After a bizarre breakfast – tasteless pasta with a few canned mushroom pieces and tomato dice, wth fruit and ice cream – we landed at Narita airport in a driving rainstorm. Not a problem for people – we used the jetway. But after having my fingerprints and photo taken by the immigration officer, and answering several questions, I retrieved my big pack from the carousel to find it soaking wet! Is it really too much to expect Japan Airlines to put a tarp over the bags in a rainstorm?

My pack does have a built-in cover I use when I travel in the rain, but it’s not suitable for flights, and only covers the side that stayed dry. That, of course, is the side with the plastic I put between the clothes and the toiletries. Fortunately, I also bag the books and papers, and footwear, in plastic, but quite a few of my clothes were wet, and my silk sleep sack was totally soaked. My room at the Toyoko Inn Shinagawa would have been plenty big enough under normal circumstances, but with the entire contents of my pack spread around, in various stages of drying, it was decidedly cramped.

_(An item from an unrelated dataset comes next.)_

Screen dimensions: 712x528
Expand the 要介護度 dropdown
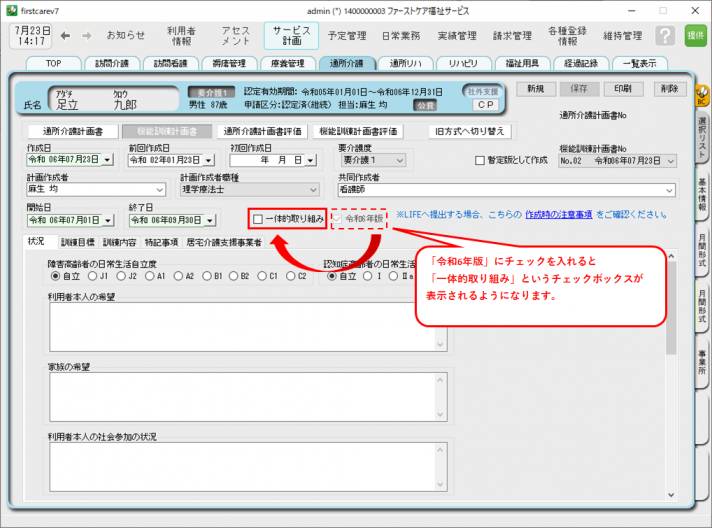(399, 160)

Getting to Shinagawa was pretty straightforward: free trolleys in the airport, a Citibank ATM for cash (after I figured out the exchange rate and asked for a reasonable amount), my Visa card bought me a ticket on the N’EX airport express, and I spotted a sign for the Prince Hotel, next door to the Toyoko, in the station. Dinner, back at the station, was easy too. I picked a restaurant based on the pictures outside, and enjoyed remarkably tender and tasty pork slices fried in ginger, with miso soup, rice and pickles. I was no better or worse with the chopsticks than on previous trips – adequate but not expert.

Central hall in Kyoto station

My original plan had been to take advantage of jet lag and visit the fish market, but with a bad ankle it seemed more sensible to go straight on to Kyoto. The Toyoko put on a  better breakfast than JAL, with unlimited orange juice and coffee, and so-so croissants, but I was puzzled by what appeared to be tuna fish sandwiches, and potato salad, which had also appeared the night before. Again, I had no trouble using a credit card (although I hear that MasterCard might be a different matter) to buy a ticket on the shinkansen to Kyoto.

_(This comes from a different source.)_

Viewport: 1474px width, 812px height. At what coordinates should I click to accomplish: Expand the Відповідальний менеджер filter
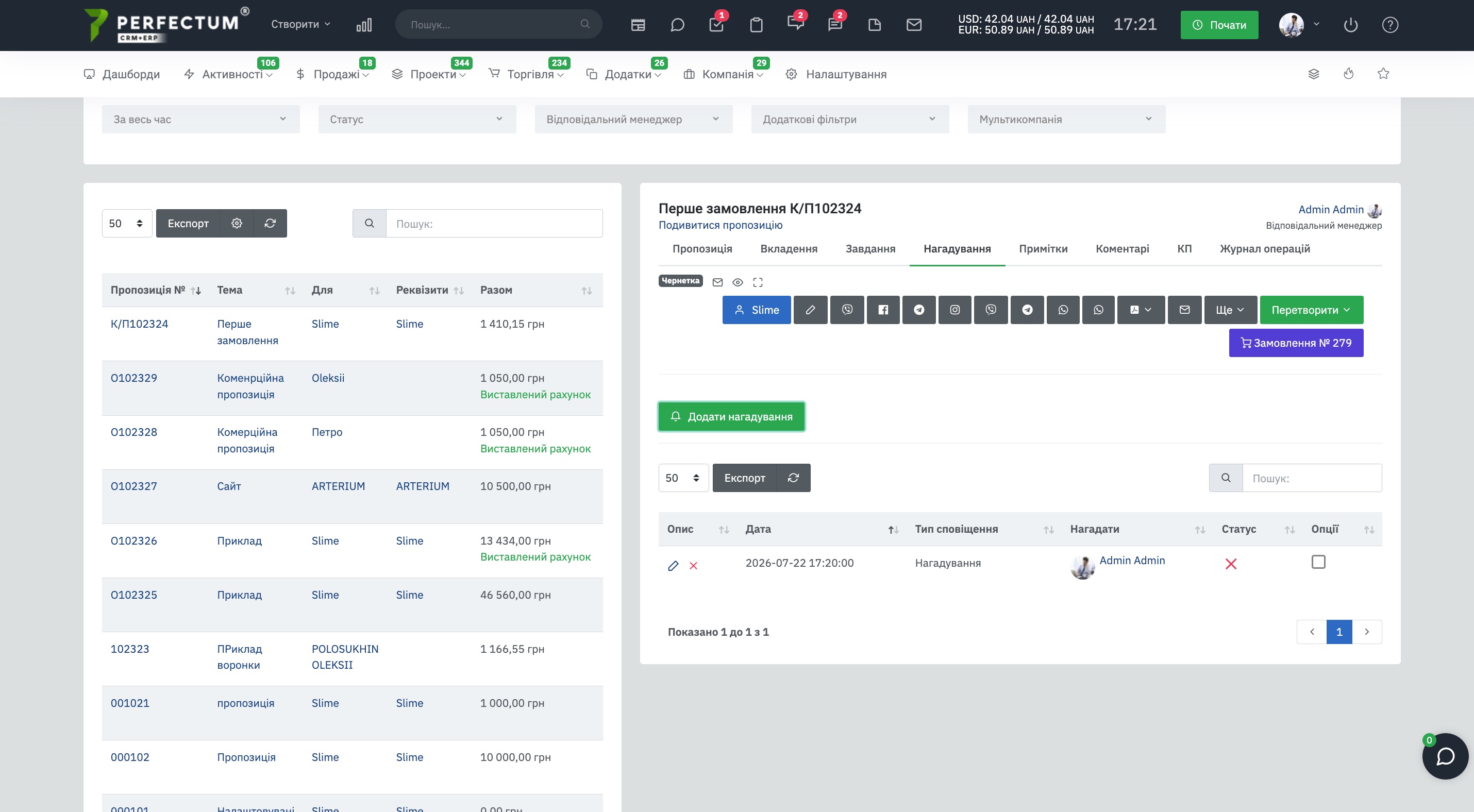point(633,119)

The bullet train proved a bit disappointing – not as blindingly fast as I had expected – not noticeably faster than a French ICE. And on a hazy day, with an aisle seat, I didn’t get much of a view. What countryside I did see attracted me – lots of steep, shaggy hills – and contrasted strongly with the crowded cities. My room at the Palace Side in Kyoto was bigger but shabbier than the one in the Toyoko in Tokyo, and the garden view not worth the extra I was paying – all I could see were the trees along the outer wall. The location proved poor too – the area shut down almost completely late afternoon, and it wasn’t on a main bus route.

I spent the afternoon asleep, hoping to cure jet lag and my bad ankle at the same time. Unfortunately, it didn’t work for my ankle, and as I limped slowly to a nearby izakaya for an informal dinner of things (mostly chicken livers) on sticks I started feeling really worried.